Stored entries

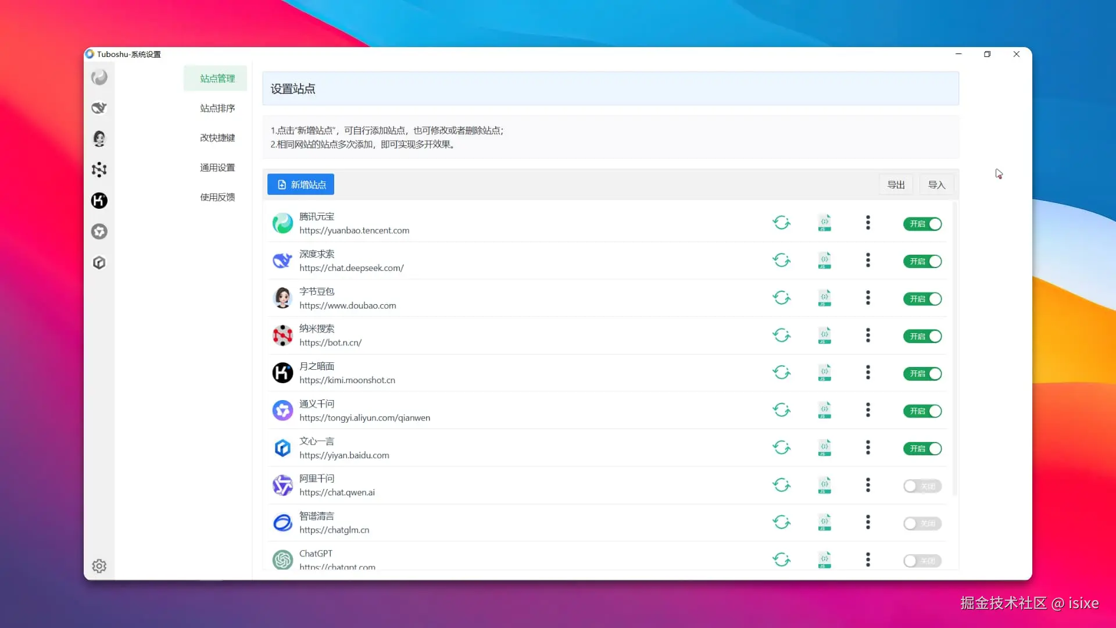Open three-dot menu for 智谱清言
This screenshot has height=628, width=1116.
pyautogui.click(x=868, y=522)
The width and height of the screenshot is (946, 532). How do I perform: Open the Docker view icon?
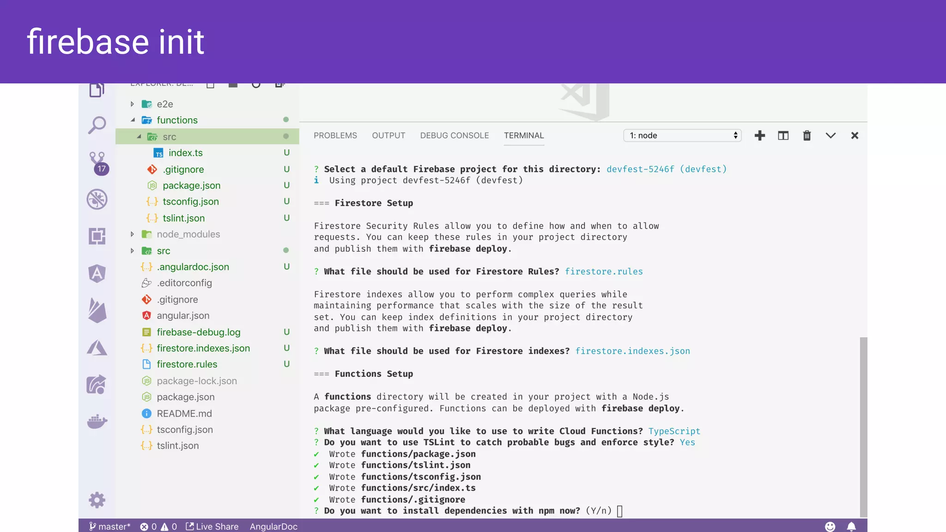pyautogui.click(x=97, y=421)
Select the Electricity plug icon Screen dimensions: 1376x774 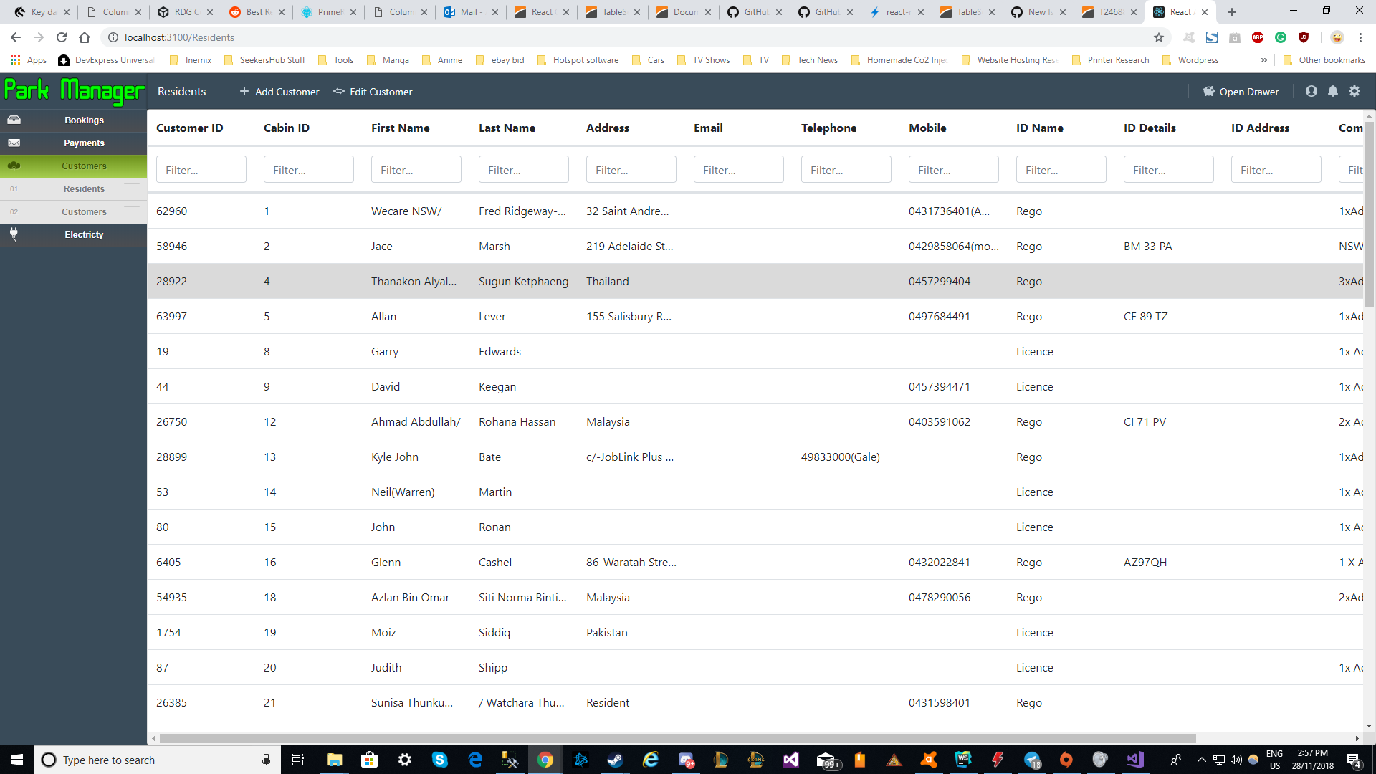[x=13, y=234]
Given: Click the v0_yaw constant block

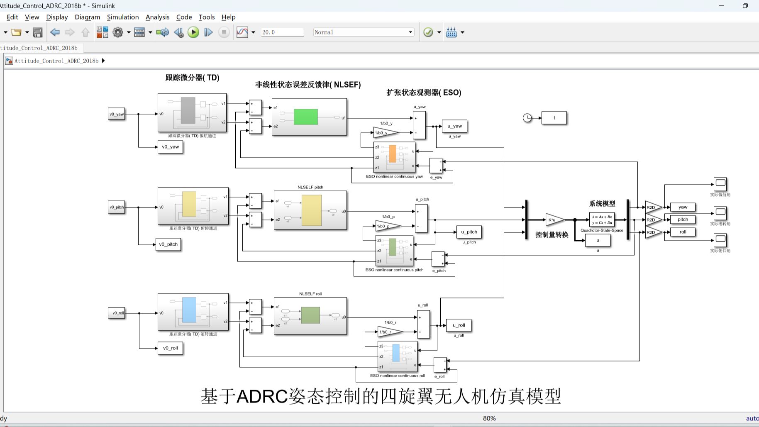Looking at the screenshot, I should [x=117, y=114].
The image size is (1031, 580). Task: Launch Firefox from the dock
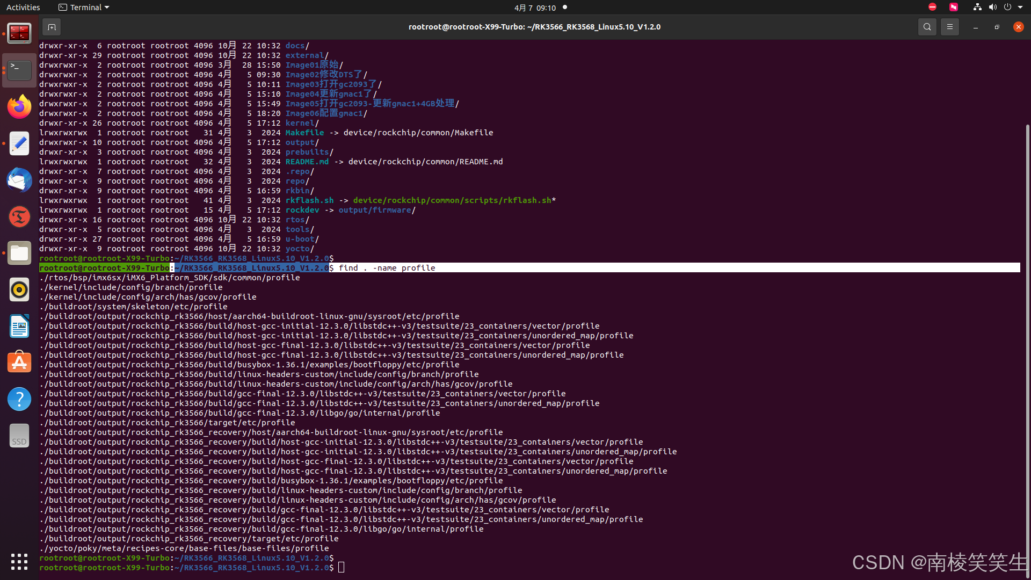(x=19, y=106)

# THE PROBLEM
Give back, exactly and with nothing added, the lines from the line with "Given: Click the v0_yaw constant block" through the final line of the data, both included; leave pictures out.

# SOLUTION
Given: Click the v0_yaw constant block

Looking at the screenshot, I should [x=117, y=114].
The image size is (1031, 580). Task: Launch Firefox from the dock
(x=19, y=106)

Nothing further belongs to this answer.